Menteri Pendidikan Dasar dan Menengah, Abdul Mu'ti, dalam rapat kerja dengan Komisi X DPR RI memaparkan bahwa sebanyak 2.798 satuan pendidikan terdampak bencana, 5.421 ruang kelas mengalami kerusakan, dan lebih dari 600 ribu siswa mengalami gangguan layanan pendidikan. Banyak sekolah rusak, akses terputus, serta sebagian bangunan sekolah digunakan sebagai posko pengungsian. (DPR RI, 10/12/2025)

Dalam kondisi tersebut, pemerintah melalui Menteri Pendidikan Dasar dan Menengah menetapkan tiga skenario pembelajaran darurat. Pertama, masa 0–3 bulan dengan memanfaatkan bangunan sekolah yang masih layak pakai melalui sistem belajar bergantian atau shift. Kedua, pembelajaran darurat untuk jangka waktu 3–12 bulan. Ketiga, untuk bangunan sekolah yang rusak berat atau roboh total, masa pemulihan diperkirakan hingga tiga tahun.
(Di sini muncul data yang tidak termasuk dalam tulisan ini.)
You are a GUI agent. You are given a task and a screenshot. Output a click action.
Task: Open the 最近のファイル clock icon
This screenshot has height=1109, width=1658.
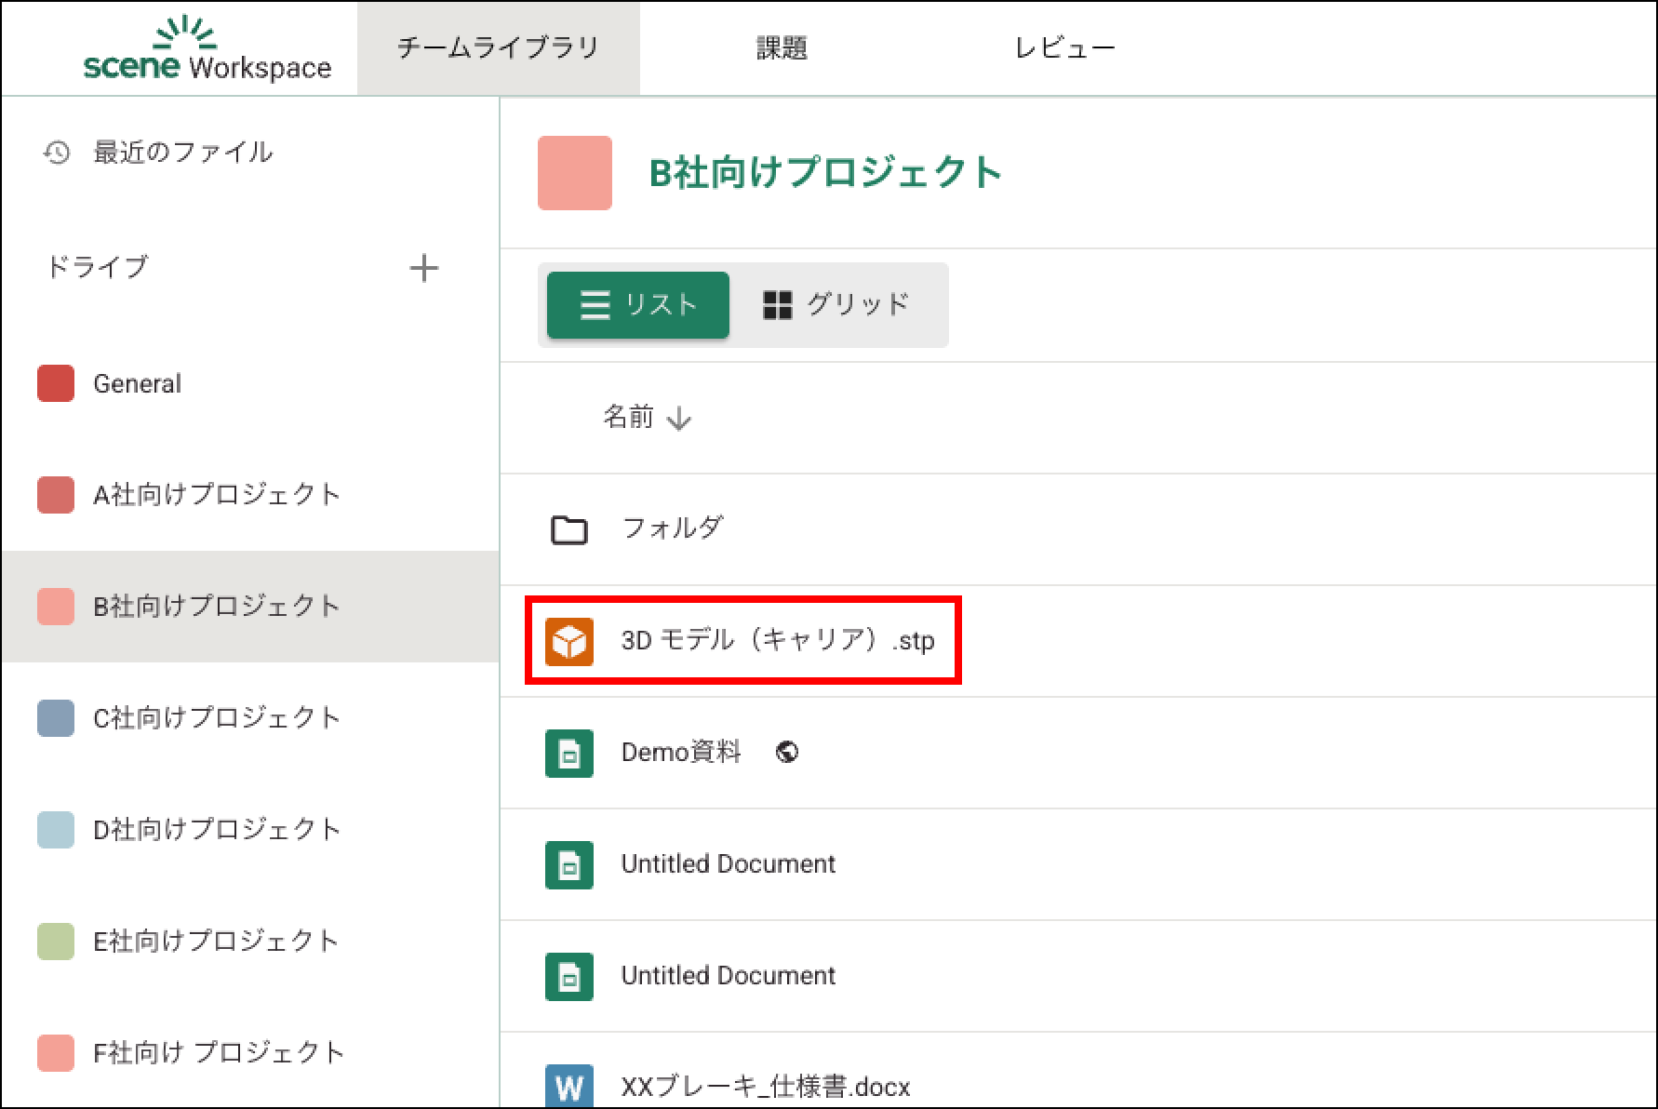coord(57,153)
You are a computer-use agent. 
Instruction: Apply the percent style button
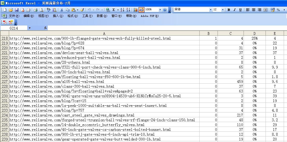(278, 10)
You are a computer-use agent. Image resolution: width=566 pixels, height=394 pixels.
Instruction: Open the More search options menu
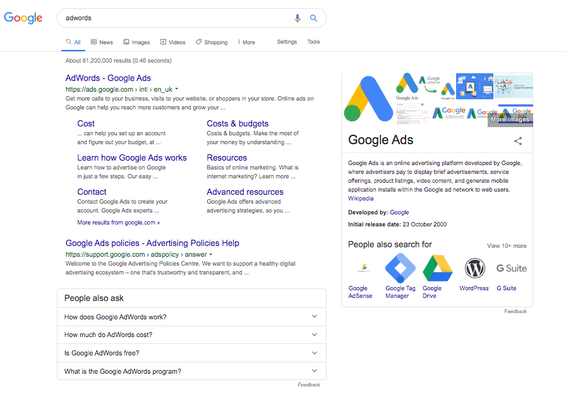(246, 42)
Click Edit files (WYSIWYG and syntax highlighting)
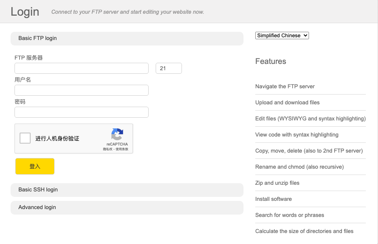The image size is (378, 244). coord(310,118)
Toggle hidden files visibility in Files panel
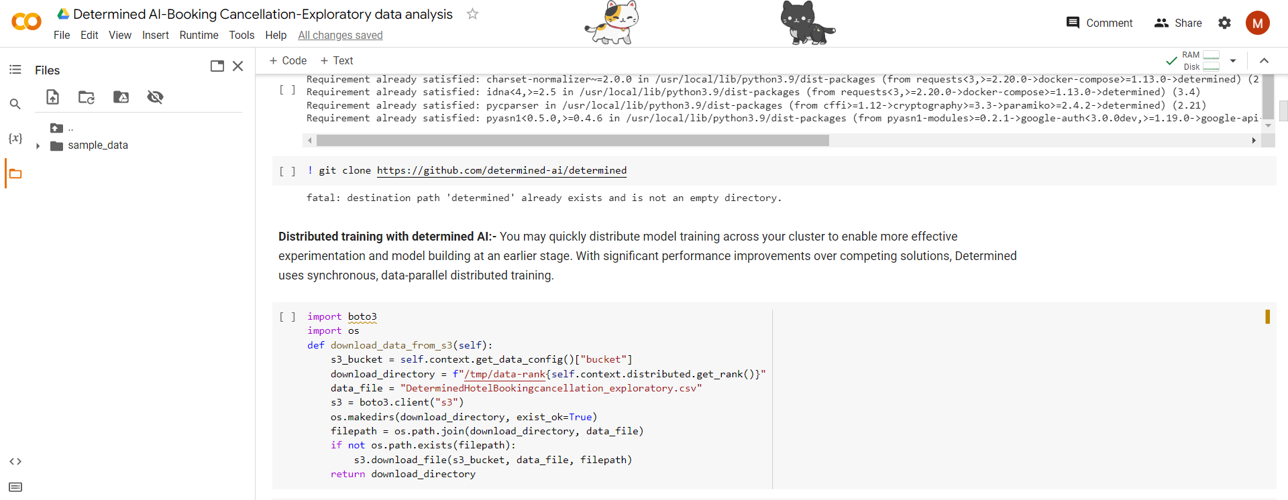The image size is (1288, 500). click(x=155, y=97)
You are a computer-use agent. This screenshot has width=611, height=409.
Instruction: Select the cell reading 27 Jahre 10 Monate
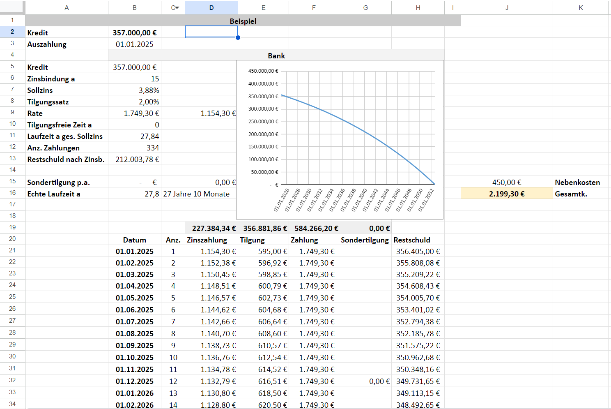click(x=196, y=194)
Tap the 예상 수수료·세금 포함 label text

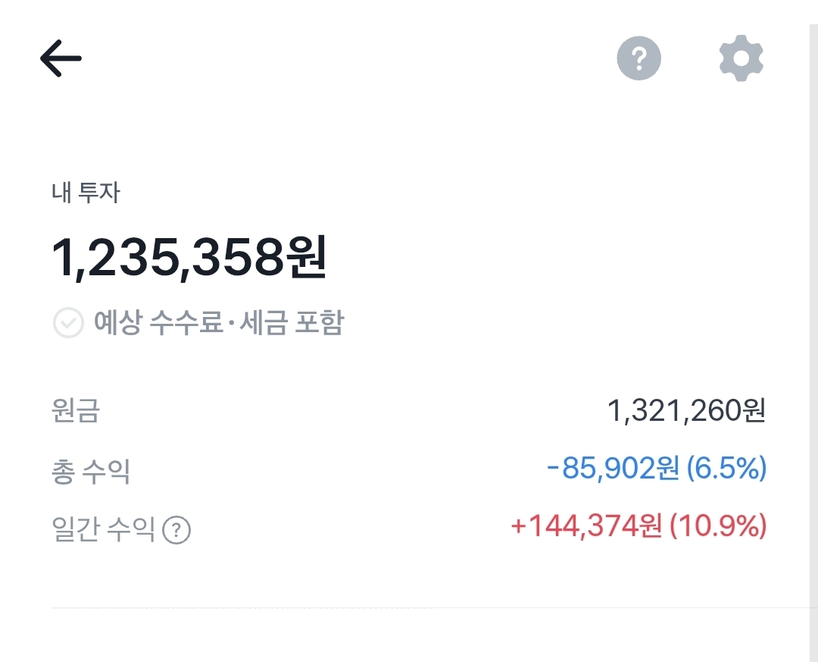pos(218,324)
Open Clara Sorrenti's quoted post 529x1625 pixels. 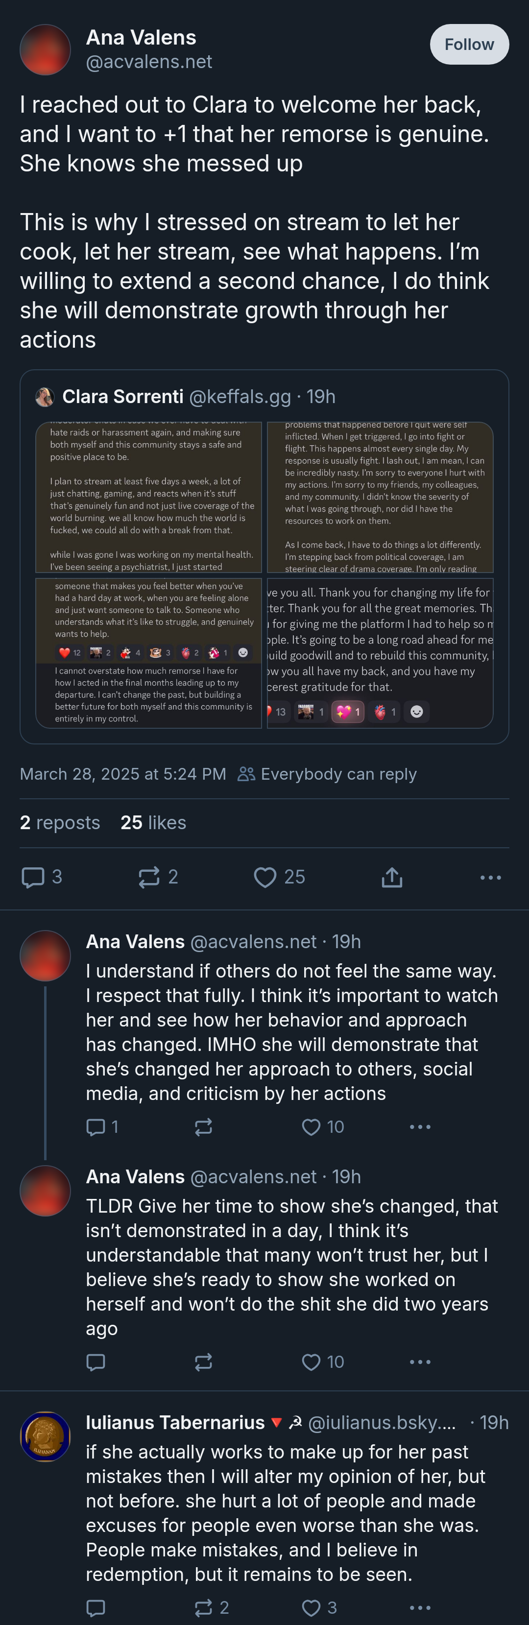point(264,397)
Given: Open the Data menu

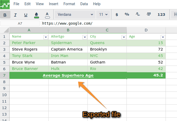Looking at the screenshot, I should tap(84, 4).
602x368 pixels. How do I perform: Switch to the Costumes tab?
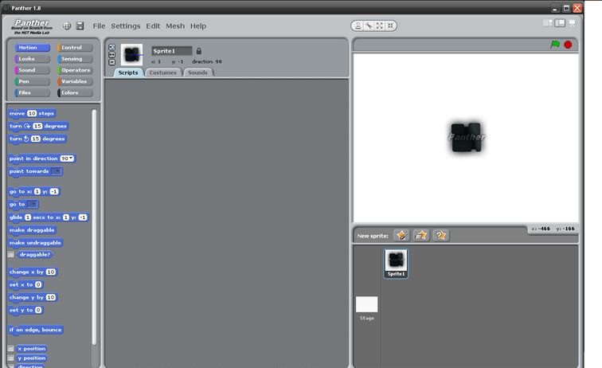(x=163, y=72)
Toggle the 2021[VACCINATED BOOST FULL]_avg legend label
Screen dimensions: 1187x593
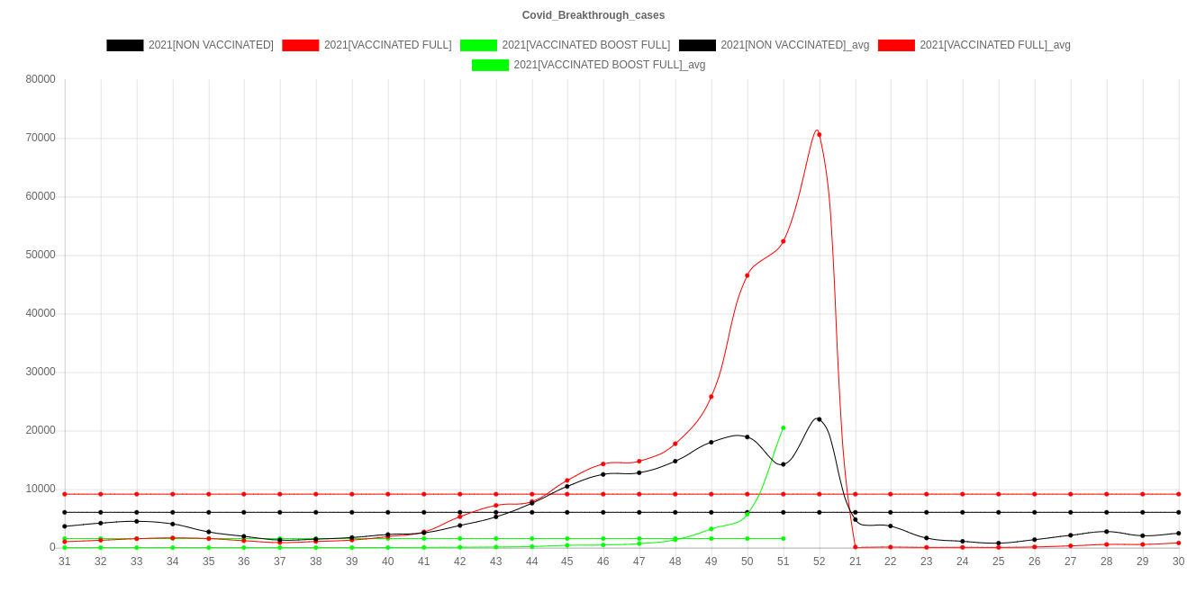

Untuk jenjang perguruan tinggi, pemerintah menetapkan pembebasan Uang Kuliah Tunggal (UKT) selama satu hingga dua semester bagi mahasiswa tidak mampu dari keluarga terdampak bencana. Komisi X DPR RI juga meminta agar penetapan penerima pembebasan UKT tidak disertai persyaratan administratif yang rumit.

Di sisi lain, Presiden menyampaikan bahwa kondisi Sumatra pascabencana berada dalam keadaan baik. Pernyataan tersebut berbanding terbalik dengan fakta di lapangan, di mana masih banyak pengungsi mengalami kesulitan memperoleh air bersih, listrik, internet, tempat tinggal, makanan, pakaian, serta obat-obatan. Para pengungsi juga mengeluhkan jauhnya akses bantuan dari lokasi pengungsian. Bahkan, sebagian bantuan belum dapat disalurkan akibat akses jalan yang rusak. (TV One, 18/12/2025)

Kondisi tersebut menyebabkan penanganan pascabencana terkesan lamban, terutama dalam pemulihan sarana dan prasarana pendidikan guna mewujudkan hak generasi terdampak untuk memperoleh pendidikan yang layak. Atas dasar itu, Ketua Komisi X DPR RI, Hetifah Sjaifudian, mendesak pemerintah agar mempercepat pemulihan layanan pendidikan di wilayah Sumatra.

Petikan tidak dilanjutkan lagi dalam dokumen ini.